非武装平和をつらぬいて世界に伍していくという理想は、しかしながら容易には実行できないものでした。戦後にわが国はアメリカ軍を主力とする連合軍の軍政下に置かれたのですが、その期間を終了するとき、引き続いて安全保障のためにアメリカ軍の駐留を承認し、なおかつ自国防衛のための自衛隊を創設するに至りました。わが国をめぐる国際情勢が、力の空白を許さない厳しいものであったためでした。ただし自衛隊は憲法を順守する立場から、軍隊ではない自衛のための実力組織とされたのです。
 しかし最大の国際緊張要素であった米ソの対立が解消した後までも、アメリカ軍の駐留は継続し、とくに沖縄は米国の世界戦略上の基地として整備されるに至りました。その間にわが国の自衛隊も整備が進み、世界でも有数の装備と実力を備えていると評価されるまでになりました。

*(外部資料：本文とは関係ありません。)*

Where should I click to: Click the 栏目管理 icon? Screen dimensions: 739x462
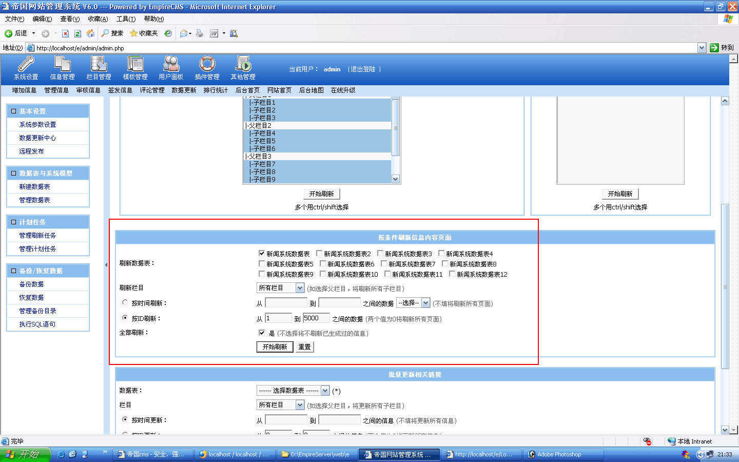tap(99, 64)
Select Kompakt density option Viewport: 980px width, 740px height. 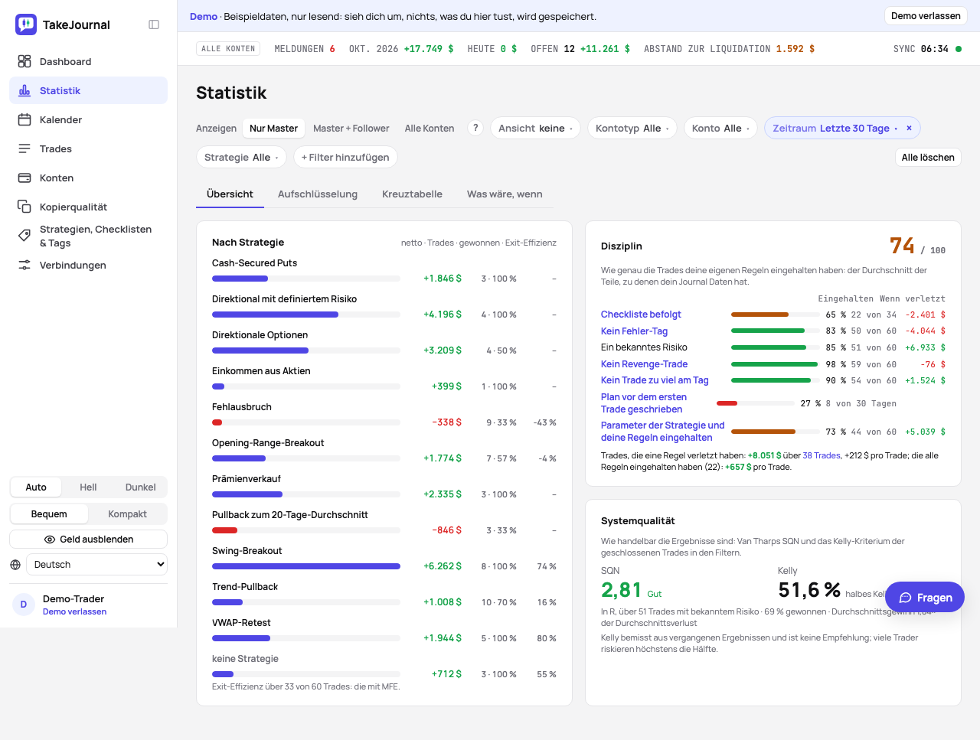point(127,514)

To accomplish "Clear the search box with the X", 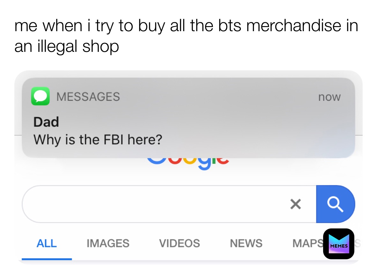I will coord(295,204).
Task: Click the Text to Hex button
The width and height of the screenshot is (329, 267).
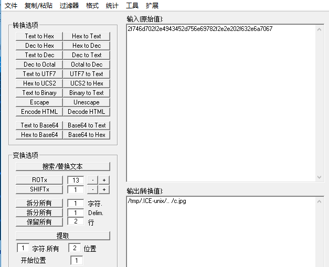Action: pyautogui.click(x=39, y=36)
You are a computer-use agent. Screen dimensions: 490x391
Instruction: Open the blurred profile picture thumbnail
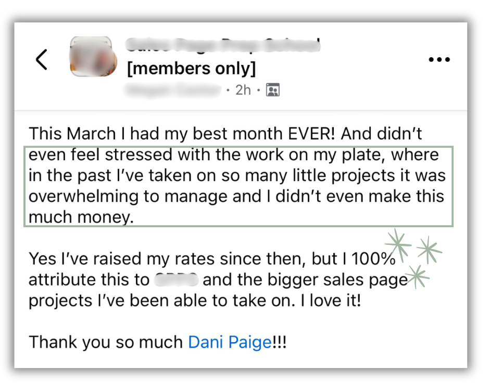click(x=91, y=57)

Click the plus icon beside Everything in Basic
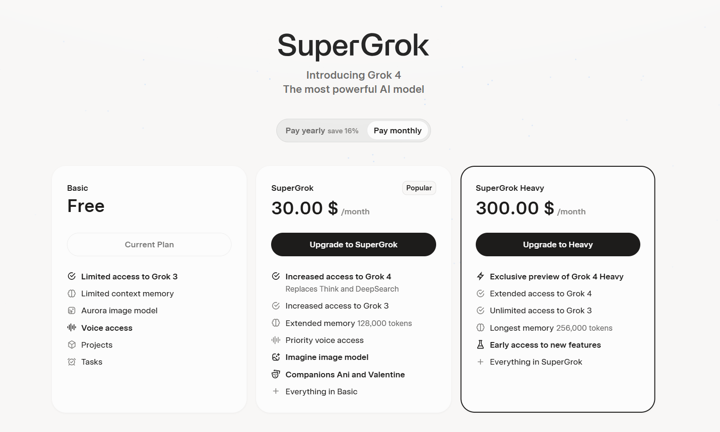pos(276,391)
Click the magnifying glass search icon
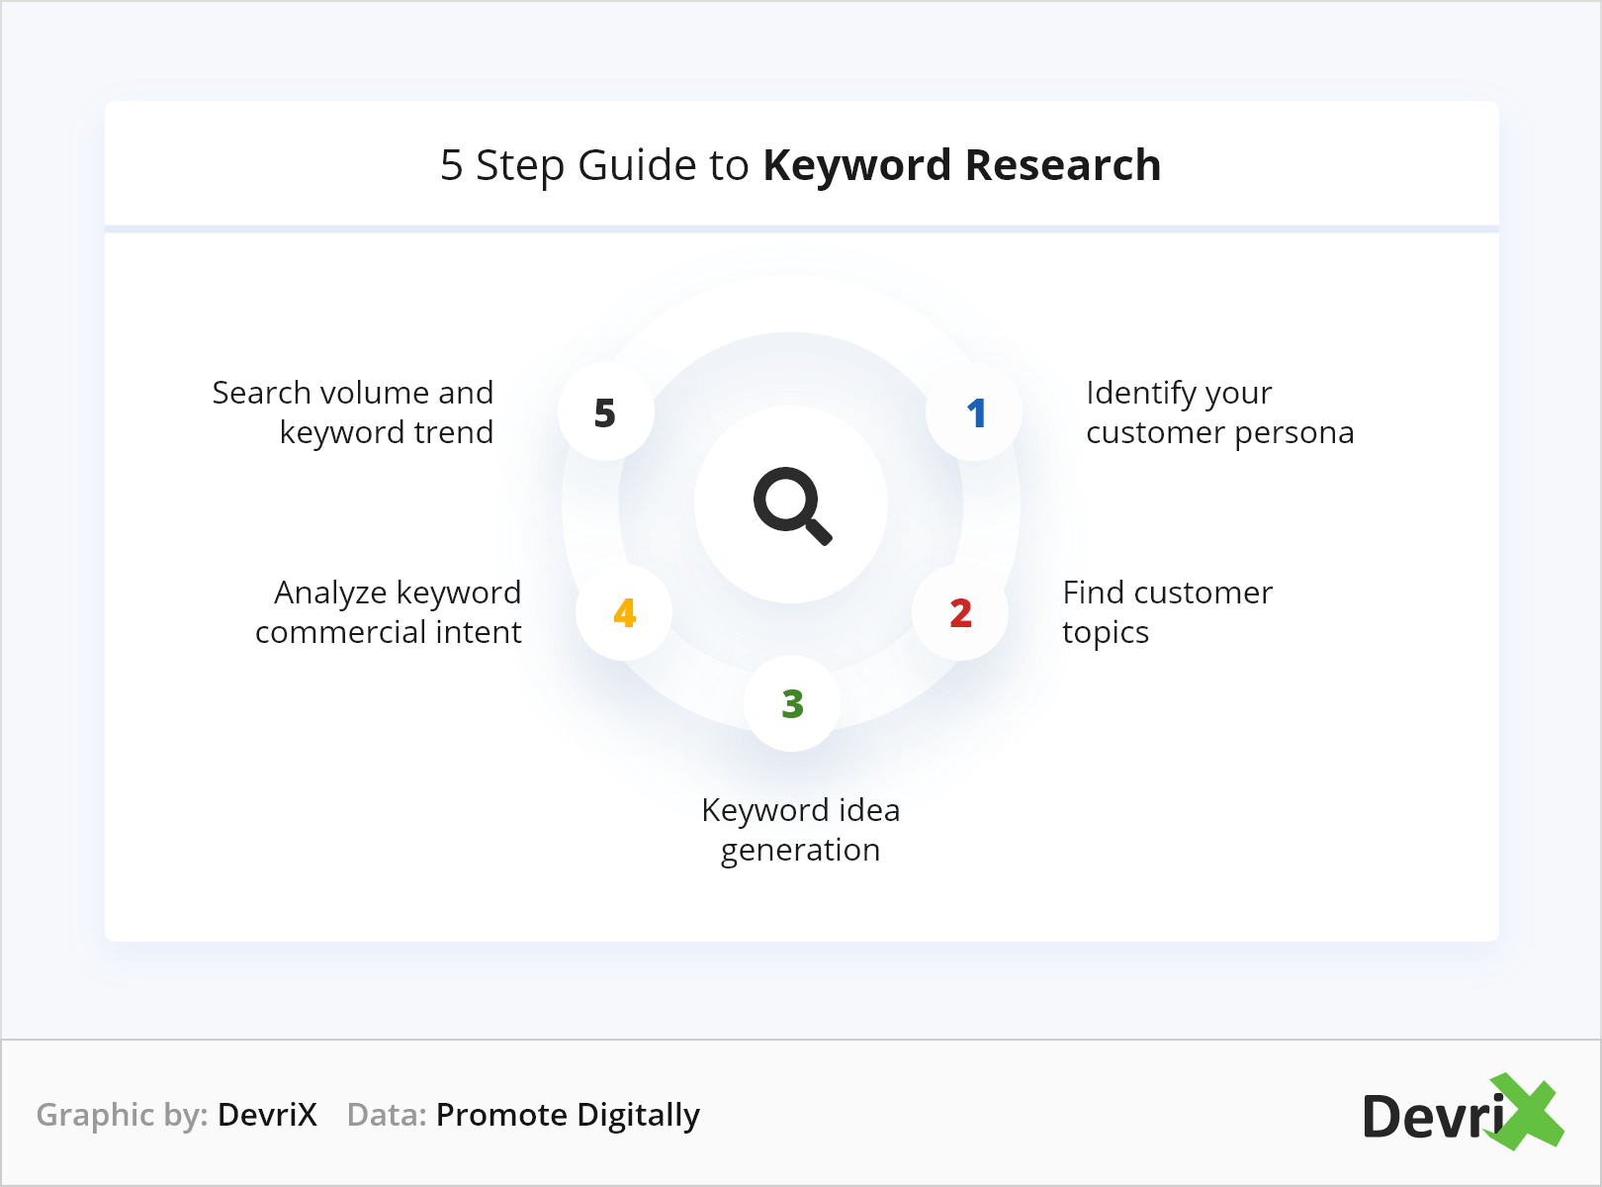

この状況になってもなお、アメリカ軍がわが国の本土にも駐留を継続して、指揮系統の上でも自衛隊と一体化し、指導的同盟軍として自衛隊の上位にあるかのように運用されていると聞き及んでいます。
 アメリカ軍による日本占領が、懲罰的ではない穏当なものであり、日本の戦後復興はもちろん、わが国の政治的改革にも大きな力となったことは感謝すべきであると思います。しかしながら、この現状でわが国は、アメリカから自立した外交政策で国際社会に貢献することが可能でしょうか。アメリカが主導する世界戦略の枠内でしか活動できないというのでは、事実上の占領が戦後七十年を経ても継続していると言うほかはありません。この点については、私は遺憾の意を表せざるをえないのです。
 思うにわが国が道を誤ったのは、力があれば道は開けるとする十九世紀的な拡張主義に陥ったからでした。しかし二十世紀後半からは、世界は平準化が進み、戦争を必要としない調和と共存の時代に入ったと私は認識しています。この時に当ってアメリカの世界戦略は、経済のグローバル化を先導する一面とともに、資本と軍事か癒着した拡張主義との二面性を備えているように見えます。この拡張主義の側面は、世界の未来にとって好ましくないと私は考えています。
 この拡張主義の根底には、核エルネルギーが横たわっています。核兵器を使用可能なものとして開発、備蓄しているのは人類最大の不安要因であり、原子炉を積んだ艦船の配備も、原子力発電所の存在も同様です。拡張主義の行きつく先は、人間が住めない地球という悪夢を招くのではないかと思うのです。かつて拡張主義で世界に迷惑をかけたわが国としては、この現状に警鐘を鳴らし、人類を平和共存に導くのが使命ではないか。福島の被災地を訪ねたときに、私はこのように感じました。